Imagine the following pub conversation:
‘What are you driving these days?’
‘Actually, I’ve just taken delivery of my Jaguar Jet-Car. Just doing my bit for the environment…’
It’s not as outlandish as it seems. Jet cars have been around for a while and we’ve got the terrific Rover ‘Jet 1′ from 1948 on show at the Science Museum:
The problem back then was that the jet engine (or gas turbine) was used to spin a shaft coupled directly to the car’s wheels, and jet engines aren’t too good at the rapid changes of speed demanded in a car.
Sixty years on, the idea’s back – but this time in a wholly new form. An automotive engineer I met at a transport industry event told me about research now being funded by the Technology Strategy Board on a jet-powered car.
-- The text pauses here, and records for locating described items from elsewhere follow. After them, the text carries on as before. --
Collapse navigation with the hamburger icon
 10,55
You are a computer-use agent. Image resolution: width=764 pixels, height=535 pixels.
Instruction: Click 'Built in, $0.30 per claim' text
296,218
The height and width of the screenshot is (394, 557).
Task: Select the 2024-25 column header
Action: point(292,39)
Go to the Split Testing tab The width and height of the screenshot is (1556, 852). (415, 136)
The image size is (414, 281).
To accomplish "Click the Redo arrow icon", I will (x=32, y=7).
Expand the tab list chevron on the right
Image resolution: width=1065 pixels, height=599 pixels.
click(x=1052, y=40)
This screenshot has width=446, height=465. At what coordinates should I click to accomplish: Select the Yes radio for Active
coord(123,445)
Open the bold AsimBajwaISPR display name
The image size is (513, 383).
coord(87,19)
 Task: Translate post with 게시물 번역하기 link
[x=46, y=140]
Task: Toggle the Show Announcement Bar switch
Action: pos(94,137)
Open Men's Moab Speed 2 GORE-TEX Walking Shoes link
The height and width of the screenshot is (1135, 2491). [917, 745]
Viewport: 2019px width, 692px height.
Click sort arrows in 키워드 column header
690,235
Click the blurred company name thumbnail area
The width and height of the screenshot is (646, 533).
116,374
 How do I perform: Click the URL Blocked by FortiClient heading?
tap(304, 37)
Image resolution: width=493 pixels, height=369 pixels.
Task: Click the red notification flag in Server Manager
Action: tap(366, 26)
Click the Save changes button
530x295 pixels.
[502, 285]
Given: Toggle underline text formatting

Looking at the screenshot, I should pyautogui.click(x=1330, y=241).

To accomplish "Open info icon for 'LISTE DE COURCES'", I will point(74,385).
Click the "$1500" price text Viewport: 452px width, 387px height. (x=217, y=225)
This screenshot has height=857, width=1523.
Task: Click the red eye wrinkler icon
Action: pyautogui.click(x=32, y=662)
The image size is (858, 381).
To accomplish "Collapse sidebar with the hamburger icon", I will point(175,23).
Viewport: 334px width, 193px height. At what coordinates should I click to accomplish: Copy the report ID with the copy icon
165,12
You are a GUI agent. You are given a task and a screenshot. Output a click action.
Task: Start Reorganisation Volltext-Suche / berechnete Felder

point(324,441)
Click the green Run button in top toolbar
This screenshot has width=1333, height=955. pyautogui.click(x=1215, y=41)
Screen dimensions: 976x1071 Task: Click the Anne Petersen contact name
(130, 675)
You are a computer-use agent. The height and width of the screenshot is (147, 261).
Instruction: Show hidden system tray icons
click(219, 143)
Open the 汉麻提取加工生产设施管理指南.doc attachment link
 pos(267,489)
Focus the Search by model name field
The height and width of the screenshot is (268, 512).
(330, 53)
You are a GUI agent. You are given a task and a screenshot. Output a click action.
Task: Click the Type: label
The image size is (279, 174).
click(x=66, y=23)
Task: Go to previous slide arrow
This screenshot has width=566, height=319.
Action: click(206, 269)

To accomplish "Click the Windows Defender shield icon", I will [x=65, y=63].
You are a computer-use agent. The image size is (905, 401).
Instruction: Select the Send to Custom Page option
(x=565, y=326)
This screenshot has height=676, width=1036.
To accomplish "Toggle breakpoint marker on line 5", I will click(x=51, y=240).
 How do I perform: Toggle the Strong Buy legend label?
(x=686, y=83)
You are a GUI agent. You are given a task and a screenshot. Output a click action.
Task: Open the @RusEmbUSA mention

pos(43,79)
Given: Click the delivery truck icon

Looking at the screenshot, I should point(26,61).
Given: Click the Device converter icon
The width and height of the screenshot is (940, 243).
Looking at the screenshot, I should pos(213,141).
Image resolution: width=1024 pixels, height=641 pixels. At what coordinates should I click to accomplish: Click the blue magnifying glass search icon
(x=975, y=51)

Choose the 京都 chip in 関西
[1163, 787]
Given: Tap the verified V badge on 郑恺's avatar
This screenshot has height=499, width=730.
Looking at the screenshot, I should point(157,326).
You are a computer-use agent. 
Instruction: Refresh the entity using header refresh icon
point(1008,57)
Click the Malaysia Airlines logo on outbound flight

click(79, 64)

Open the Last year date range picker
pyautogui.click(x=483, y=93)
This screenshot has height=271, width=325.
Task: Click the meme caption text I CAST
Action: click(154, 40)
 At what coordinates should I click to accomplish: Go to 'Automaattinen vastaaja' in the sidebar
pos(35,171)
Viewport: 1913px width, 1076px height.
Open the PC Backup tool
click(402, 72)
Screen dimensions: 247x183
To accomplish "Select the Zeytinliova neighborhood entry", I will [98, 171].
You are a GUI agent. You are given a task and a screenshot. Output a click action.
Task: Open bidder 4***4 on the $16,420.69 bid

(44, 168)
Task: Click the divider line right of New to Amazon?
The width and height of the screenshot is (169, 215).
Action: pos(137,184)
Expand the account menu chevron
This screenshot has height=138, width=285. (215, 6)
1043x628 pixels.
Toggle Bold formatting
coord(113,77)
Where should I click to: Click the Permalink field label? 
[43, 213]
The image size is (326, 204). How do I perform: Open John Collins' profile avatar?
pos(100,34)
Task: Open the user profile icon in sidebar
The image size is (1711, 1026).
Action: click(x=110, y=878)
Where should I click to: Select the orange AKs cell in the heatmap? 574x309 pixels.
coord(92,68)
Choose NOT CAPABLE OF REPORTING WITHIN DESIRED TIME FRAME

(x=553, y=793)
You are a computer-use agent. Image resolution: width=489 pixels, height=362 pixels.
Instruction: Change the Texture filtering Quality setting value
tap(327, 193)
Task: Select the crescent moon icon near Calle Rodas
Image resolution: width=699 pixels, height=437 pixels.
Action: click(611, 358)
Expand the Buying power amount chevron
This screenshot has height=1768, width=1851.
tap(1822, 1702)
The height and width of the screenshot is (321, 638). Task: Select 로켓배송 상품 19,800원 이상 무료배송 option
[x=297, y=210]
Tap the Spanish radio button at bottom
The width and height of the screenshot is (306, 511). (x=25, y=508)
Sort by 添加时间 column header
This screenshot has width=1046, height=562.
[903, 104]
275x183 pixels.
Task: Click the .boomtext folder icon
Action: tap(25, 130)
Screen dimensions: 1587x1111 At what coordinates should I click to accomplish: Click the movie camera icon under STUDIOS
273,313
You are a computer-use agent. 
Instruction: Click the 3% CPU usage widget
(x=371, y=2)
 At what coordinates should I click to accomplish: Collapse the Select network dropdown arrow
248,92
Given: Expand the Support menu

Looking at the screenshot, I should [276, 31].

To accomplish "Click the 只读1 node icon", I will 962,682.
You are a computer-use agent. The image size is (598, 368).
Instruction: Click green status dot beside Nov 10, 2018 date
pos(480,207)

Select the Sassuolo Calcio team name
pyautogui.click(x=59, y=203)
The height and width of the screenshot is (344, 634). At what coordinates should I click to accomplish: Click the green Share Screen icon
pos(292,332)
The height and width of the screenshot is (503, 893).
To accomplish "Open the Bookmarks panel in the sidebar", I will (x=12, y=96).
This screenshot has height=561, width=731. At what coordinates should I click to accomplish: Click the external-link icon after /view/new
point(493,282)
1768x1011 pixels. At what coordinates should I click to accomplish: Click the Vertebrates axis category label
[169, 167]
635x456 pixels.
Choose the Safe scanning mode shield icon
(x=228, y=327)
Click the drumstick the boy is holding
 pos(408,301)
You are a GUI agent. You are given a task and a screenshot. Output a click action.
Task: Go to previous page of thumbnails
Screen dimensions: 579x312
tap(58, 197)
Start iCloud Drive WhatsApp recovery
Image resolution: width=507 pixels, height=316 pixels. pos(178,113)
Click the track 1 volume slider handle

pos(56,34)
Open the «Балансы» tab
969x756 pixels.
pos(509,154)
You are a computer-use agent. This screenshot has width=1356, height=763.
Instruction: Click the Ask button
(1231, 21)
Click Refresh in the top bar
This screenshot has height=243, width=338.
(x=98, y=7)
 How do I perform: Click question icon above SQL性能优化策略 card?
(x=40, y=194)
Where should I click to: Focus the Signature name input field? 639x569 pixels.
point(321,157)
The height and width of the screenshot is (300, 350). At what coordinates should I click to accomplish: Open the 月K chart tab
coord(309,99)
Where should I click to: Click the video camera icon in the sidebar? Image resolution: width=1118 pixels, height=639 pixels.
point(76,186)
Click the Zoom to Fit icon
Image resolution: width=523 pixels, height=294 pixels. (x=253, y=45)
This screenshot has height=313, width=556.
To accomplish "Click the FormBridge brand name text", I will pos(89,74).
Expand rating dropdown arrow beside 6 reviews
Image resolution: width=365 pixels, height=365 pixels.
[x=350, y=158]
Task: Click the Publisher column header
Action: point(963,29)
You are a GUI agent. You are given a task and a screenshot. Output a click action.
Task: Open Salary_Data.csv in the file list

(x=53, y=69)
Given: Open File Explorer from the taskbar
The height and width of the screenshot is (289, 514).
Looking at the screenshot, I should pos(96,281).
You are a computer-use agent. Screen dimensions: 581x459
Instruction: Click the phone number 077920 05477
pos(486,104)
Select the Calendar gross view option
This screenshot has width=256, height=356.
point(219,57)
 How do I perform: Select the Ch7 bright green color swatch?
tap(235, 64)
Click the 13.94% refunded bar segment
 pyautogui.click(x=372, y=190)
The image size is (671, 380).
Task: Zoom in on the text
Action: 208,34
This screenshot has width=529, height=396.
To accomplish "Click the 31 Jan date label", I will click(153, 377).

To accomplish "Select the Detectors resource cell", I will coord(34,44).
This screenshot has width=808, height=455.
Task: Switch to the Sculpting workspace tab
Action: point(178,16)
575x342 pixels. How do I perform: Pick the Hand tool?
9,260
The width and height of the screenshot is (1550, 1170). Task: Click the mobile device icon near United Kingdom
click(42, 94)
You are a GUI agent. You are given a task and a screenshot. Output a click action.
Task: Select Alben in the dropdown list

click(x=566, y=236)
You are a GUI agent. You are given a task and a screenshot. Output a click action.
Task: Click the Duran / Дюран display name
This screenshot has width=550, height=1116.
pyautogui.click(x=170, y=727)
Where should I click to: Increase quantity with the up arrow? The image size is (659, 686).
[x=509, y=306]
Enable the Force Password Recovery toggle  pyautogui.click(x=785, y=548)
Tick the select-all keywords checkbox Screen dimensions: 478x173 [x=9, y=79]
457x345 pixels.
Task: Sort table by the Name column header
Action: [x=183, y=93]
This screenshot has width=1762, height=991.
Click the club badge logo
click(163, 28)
The new approach, being led by Jaguar Land Rover, is to develop micro jet engines coupled to electrical generators, charging batteries that drive electric motors.
The concept is the same as hybrid cars such as the Toyota ‘Prius‘, but with a gas turbine rather than a conventional piston engine keeping the batteries charged. The trick, presumably, will be to balance a complex set of variables: power, weight, fuel consumption, size, cost and mechanical simplicity.
There’s also the cultural meaning of the jet engine, a potent symbol since the 1940s of British defiant modernism, an icon of Harold Wilson‘s white heat of technology.
Let’s be honest. Jets are cool – they excite people – and if we’re to grapple successfully with environmental problems, we must remember people make technology choices for lots of reasons, not all of them rational. Something worth talking about down the pub, perhaps.